I once shared an apartment with a chemistry student who was busy in labs much of the semester. Does this mean chemistry students (a step closer to physics and mathematics than biologists) and pharmacists should be trusted with questions of ethics or values related to the (potential) impact of chemistry and pharmaceutics on society, on humanity? Or are there other ‘non-naturalistic’ fields such as philosophy and theology that should be considered when these topics (science and faith) over-lap?

Sorry, Nick, but your statement of ‘zero evidence’ for scientism above sounds similar to the following: “Racism doesn’t happen here,  there is ‘zero evidence’ for it, or at least, I don’t see it when I’m out on the street.” Maybe it does happen, Nick, and for whatever reason(s), you have chosen not to or are simply unwilling to see ‘scientism’ around you. How would you be able to discover ‘scientism’ if it was present or not? If you admit ideology can ‘extend’ I submit that you’ll be on the path to openly accepting the possibility Thomas and I are suggesting.

Again, Thomas, if you are reading this, please correct me or amplify this approach as you see fit. Silence is not golden if promotion of dialogue is the goal.

There seems to be a real issue of will here, which gives credit to BioLogos’ desire to confront ‘scientism,’ through the works of Louis, Hutchinson, and now Burnett. This is *not* (young earth) creationist ‘anti-scientism.’ But it nevertheless acknowledges a problem of living in ‘a scientific age’ and highlights the concurrent abuse of good science by ideology and/or ‘speculative worldview’ that perhaps many scientists themselves (especially, according to surveys, evolutionary biologists) embrace yet seemingly do not wish to consider, let alone seriously to confront.

Gregory (TT)


nickmatzke.ncse - #70583

June 21st 2012

“That’s a big shame on UC Berkeley’s eVo biology department! It displays the almost complete lack of preparation that most natural scientists have after graduating from University to assess what influence ideology has had and can have on ‘doing science’ and on conveying ‘scientific knowledge’ to the public. It is telling that Nick mentions this (and GJDS verifies it) because it shows the vast need for natural scientists to look at what they are doing within a broader context if they are not to become pawns for potential humanitarian disasters (e.g. bioprospecting, bioliberalism, neoeugenics, etc.) enabled by the power of science.

This is pretty incredible.  Have you ever actually spent serious time in a research department?  We are normal people.
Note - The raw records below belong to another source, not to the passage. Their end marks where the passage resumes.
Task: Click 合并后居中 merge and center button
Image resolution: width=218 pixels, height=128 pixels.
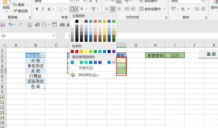Action: pyautogui.click(x=152, y=9)
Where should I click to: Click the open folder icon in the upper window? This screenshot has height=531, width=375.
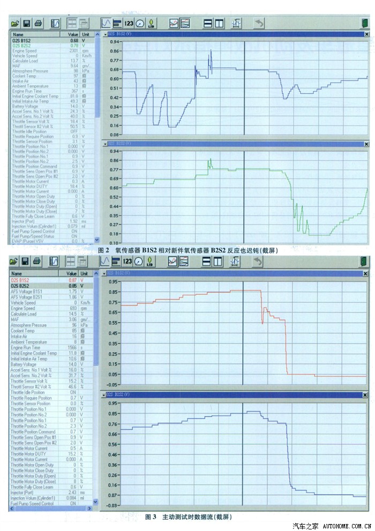14,23
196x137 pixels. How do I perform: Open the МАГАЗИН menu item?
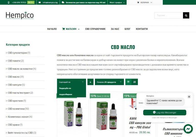click(71, 29)
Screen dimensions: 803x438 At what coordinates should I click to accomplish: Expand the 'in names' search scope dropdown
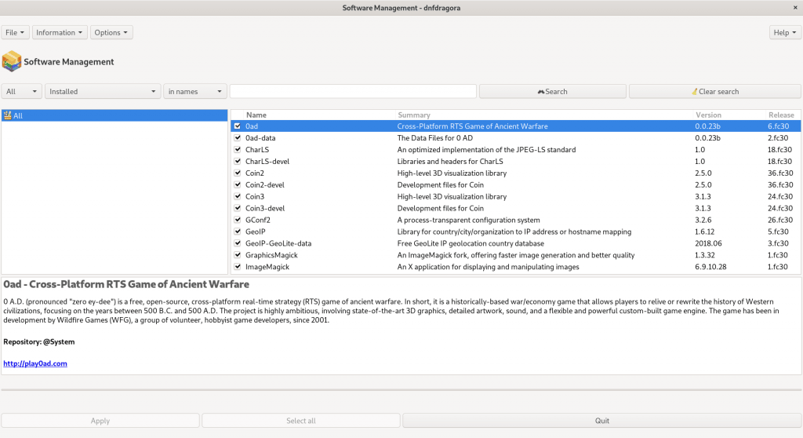[x=195, y=92]
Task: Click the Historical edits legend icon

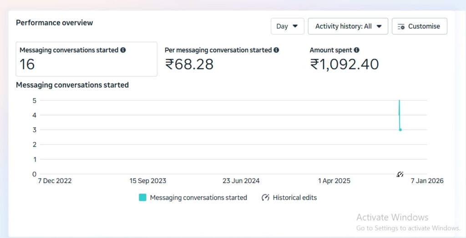Action: click(x=265, y=198)
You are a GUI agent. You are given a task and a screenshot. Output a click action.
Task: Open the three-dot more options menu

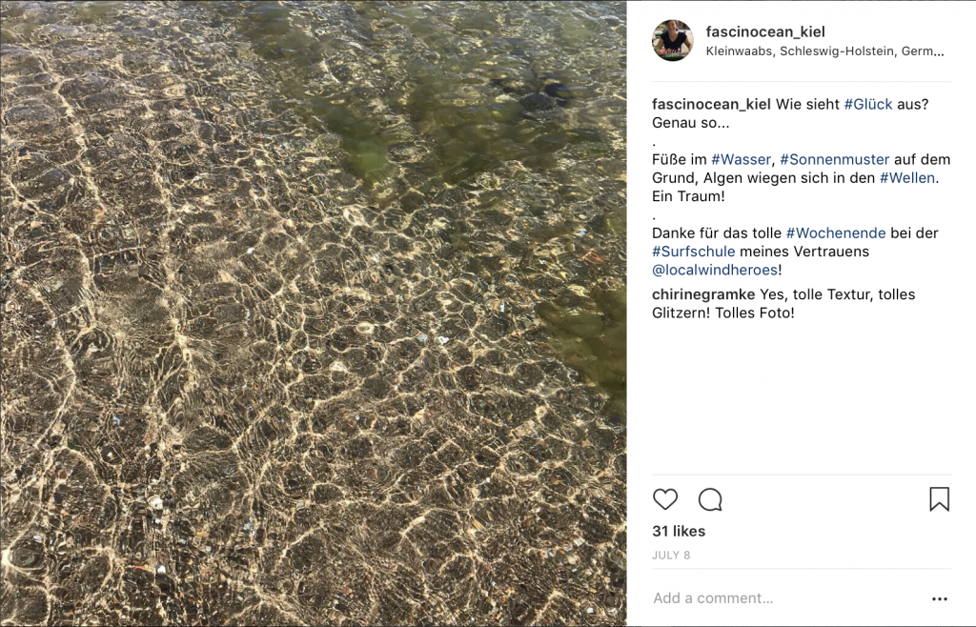(939, 598)
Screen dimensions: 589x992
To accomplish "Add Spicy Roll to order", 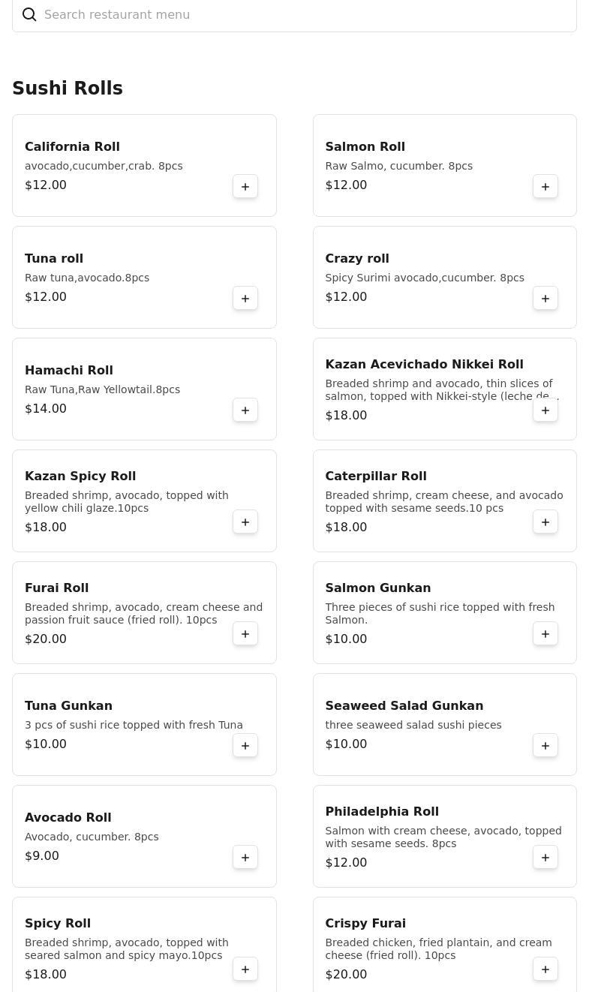I will (x=245, y=969).
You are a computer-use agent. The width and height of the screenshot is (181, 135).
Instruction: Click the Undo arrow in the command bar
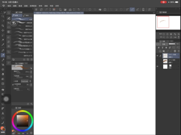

We come in to the office, we do research, we go home and watch TV.  You have shown no ability to understand the difference between actual day-to-day science, which is the world I live in, and the metaphysical concerns which you are obsessed which, and which are extremely remote from the concerns of people whose day-to-day job is scientific research.


There are opportunities to discuss broader issues, usually in collaborations and special forums on topics that involve philosophers etc., but even here scientism is just one in a long list of things that could be discussed.  Whether or not “human race” is biologically valid, conservation of biodiversity, etc., are way ahead of scientism on the list of things that people talk about in interdisciplinary conversations.


Gregory - #70571

June 21st 2012

Here’s a link to an article from 3 months ago by James Barham on the topic of ‘scientism’:
http://www.thebestschools.org/bestschoolsblog/2012/03/20/scientism-opportunistic-infection/

Scientism: “affects to explain everything by reducing the human soul to the collisions of the particles that make up the human brain” ... “scientism is not a rational intellectual position, but rather a pathology of contemporary intellectual discourse”

Is there any need to wonder why NCSE would not take a clear position against ‘scientism’ if such a pathology was possibly being spread around by some, perhaps even many natural scientists?

To Burnett’s credit, though he recognizes we should “celebrate science for its achievements,” he also notes that “Scientism restricts human inquiry.” This is apparently more than can be said at NCSE.